Boris Johnson used a bus last year in his campaign to be re-elected as Mayor of London that did not comply with European Union safety laws, according to a ruling handed down by the Traffic Commissioner.

Taking everyone for a ride: Boris Johnson and the campaign battle bus donated by Olympic South that the Traffic Commissioner said did not meet EU regulations
Nicholas Denton made the ruling at a hearing held at Eastbourne into the business practices of Olympic South, the company which had been controversially awarded, and later stripped of a large proportion of multi-million pound council contracts to transport Croydon children to school.
Denton, the commissioner for the south-eastern and Metropolitan area, accused Olympic South of operating its licence “in a slapdash fashion”. Olympic South was found to have breached sections of the Public Passenger Vehicles Act 1981 and Transport Act 1985. As first reported by Inside Croydon, the commissioner stripped Olympic South of licences to operate 60 of its 100 public service vehicles.
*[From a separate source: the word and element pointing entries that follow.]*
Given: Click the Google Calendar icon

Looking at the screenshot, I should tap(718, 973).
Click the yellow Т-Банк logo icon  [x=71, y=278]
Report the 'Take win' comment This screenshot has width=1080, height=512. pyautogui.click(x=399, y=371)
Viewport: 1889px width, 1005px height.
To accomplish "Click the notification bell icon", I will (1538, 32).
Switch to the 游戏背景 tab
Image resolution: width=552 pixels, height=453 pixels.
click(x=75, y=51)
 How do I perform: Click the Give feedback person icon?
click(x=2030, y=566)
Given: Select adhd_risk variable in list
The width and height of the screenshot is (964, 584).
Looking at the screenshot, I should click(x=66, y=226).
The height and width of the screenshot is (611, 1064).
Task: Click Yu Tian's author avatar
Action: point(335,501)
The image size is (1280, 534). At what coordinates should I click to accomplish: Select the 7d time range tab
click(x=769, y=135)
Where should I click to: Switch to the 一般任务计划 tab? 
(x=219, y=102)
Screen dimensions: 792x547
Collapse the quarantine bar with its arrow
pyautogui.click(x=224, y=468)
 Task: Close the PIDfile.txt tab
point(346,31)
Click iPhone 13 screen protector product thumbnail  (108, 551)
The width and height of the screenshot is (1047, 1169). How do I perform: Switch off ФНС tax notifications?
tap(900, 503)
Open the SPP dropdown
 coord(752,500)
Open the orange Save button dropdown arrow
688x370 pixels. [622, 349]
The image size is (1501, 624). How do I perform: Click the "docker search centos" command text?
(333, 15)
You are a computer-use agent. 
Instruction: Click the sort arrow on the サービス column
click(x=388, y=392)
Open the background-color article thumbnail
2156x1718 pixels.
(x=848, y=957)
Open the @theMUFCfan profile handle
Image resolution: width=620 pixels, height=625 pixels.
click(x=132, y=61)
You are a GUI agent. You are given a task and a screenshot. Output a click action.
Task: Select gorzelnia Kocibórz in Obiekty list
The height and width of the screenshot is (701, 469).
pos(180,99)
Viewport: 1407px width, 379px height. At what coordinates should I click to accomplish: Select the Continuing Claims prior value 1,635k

Having benefited significantly from public contracts from Conservative-run local authorities such as Croydon Council, last year Olympic South made a “donation” of the use of a bus for Boris Johnson’s election campaign.
But according to the Traffic Commissioner, “The double decker bus used during the London Mayoral Campaign should have been subject to EU tachograph rules.”
In effect, the Mayor of London who has responsibility for the capital’s major roads and for the management of Transport for London’s multi-billion pound budget, was out on the streets of the city in a vehicle that did not meet European road safety regulations.
Inside Croydon has obtained a copy of Denton’s written report on Boris’s dodgy battle bus and Olympic South’s other vehicles, some of which were used to transport Croydon children to school daily.
The Commissioner is highly critical of the Johnson campaign donors. Denton accuses the company of “ignorance” of “the rules concerning transport managers” and failing to check vehicle operation rules.
The Commissioner reported that the company director, Henry Bilinski, failed to conduct required maintenance audits. “The maintenance records were poor and the Driver Defect Reporting system was inadequate,” Denton said.
Maintenance facilities were also regarded as “inadequate”. Many of Olympic South’s vehicles “had the wrong class of MOT certificate”. Denton even says that he had found evidence that an Olympic South employee “had a role in putting a vehicle through the wrong class of MOT”.
In order for the company to operate the 60 licences it has lost, “the company will need to demonstrate a period of compliant operation”, Denton said.
The Traffic Commissioner ordered the company to remove from its website the offer of “excursion services and any other services for which tachographs are required, until such time as the operator is fully geared up to oversee tachograph use and analysis”.
Despite such a damning report into the transport operator responsible for the safety of Croydon children on a daily basis, our council says it has no plans to terminate the company’s £475,000 annual contract to operate one coach and 23 taxi routes on the school run in the borough.